Blaed ignored that remark and pointed to thickly entwined bushes that didn’t look any different than the others. “There’s a gate there. Or something. Some of the bushes shimmered when you tripped.”

They tried every opening or unlocking spell they could think of. Nothing.

“Why would a Warlord Prince put a Sapphire trip wire across the lane?” Jared asked Blaed.

“Wasn’t meant as a trip wire,” Blaed replied absently as he continued to study the bushes. “You were supposed to sense it and stop. Since he went through the effort of making sure we stopped here, that means the entrance to the clearing is here. Somewhere.”

Jared looked around. If Blaed was right, the key to getting into the clearing had to be nearby.

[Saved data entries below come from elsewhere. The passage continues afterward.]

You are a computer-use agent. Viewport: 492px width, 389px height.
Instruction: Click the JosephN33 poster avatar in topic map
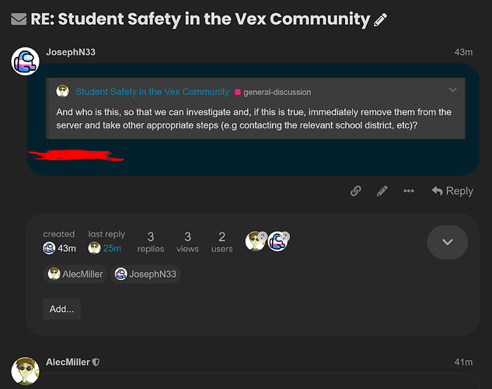click(x=277, y=241)
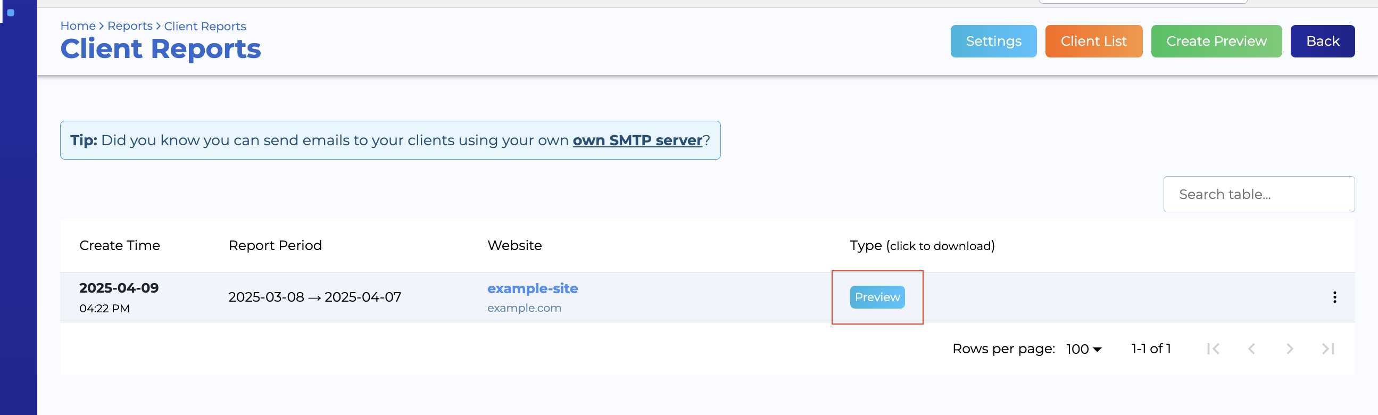Focus the Search table field
Image resolution: width=1378 pixels, height=415 pixels.
[1258, 194]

Walking back to the place where he’d tripped, Jared studied both sides of the lane. Opposite the bushes Blaed said had shimmered was a tumble of boulders as tall as an average man, and furry with moss.

Something about their shape tugged at him, disappearing when he took a couple of steps closer. He stepped back, and kept stepping back, until he was on the other side of the lane. He looked at the stones again and swore silently.

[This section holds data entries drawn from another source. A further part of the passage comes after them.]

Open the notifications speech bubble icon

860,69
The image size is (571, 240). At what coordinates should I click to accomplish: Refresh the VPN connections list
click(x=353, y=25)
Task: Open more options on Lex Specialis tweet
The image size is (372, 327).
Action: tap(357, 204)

He was either losing his mind or his self-control, because the way the boulders had tumbled together, they looked like a woman clothed in moss rising up from among the other stones.

Smiling bitterly, Jared crossed the lane, then reached out and cupped a stone breast.

Polli’s face flashed through his mind.

His fingers bit into the moss as another face filled his mind. It wavered between young and old, but there was no mistaking those hard gray eyes. If any woman had stone br**sts to match a stone heart, it was the Gray Lady.

He felt the slight tingle of a spell being keyed. A moment later, Blaed let out a yip of surprise.

Jared twisted around, his eyes widening as a section of the bushes changed into a simple wood pole strung with vines.

He hurried away from the boulders before Blaed turned to look at him, not really sure why he felt the need to keep access to this place a secret from the rest of them.

“How’d you unkey the illusion spell?” Blaed asked.

The wagon came around a curve in the lane, saving Jared from having to think of a lie.

“I’ll check things out,” Jared told Blaed as they lifted the wooden pole off its supporting posts and laid it aside. “‘You bring the others in.”

Jared took a deep breath and cautiously followed the straight path that led to the clearing. It was barely wide enough for the pedlar’s wagon and longer than he expected. His careful psychic probes didn’t tell him anything. That didn’t make him feel easier. If that rogue had been able to persuade a Black Widow to make the illusion spell to hide the entrance to the clearing, were there other illusions he wasn’t able to detect?

Passing between the two stone posts that marked the end of the path, Jared stepped into the clearing. He waited a moment, straining all of his senses to detect anything that might be a danger to them, then sighed with relief when nothing happened.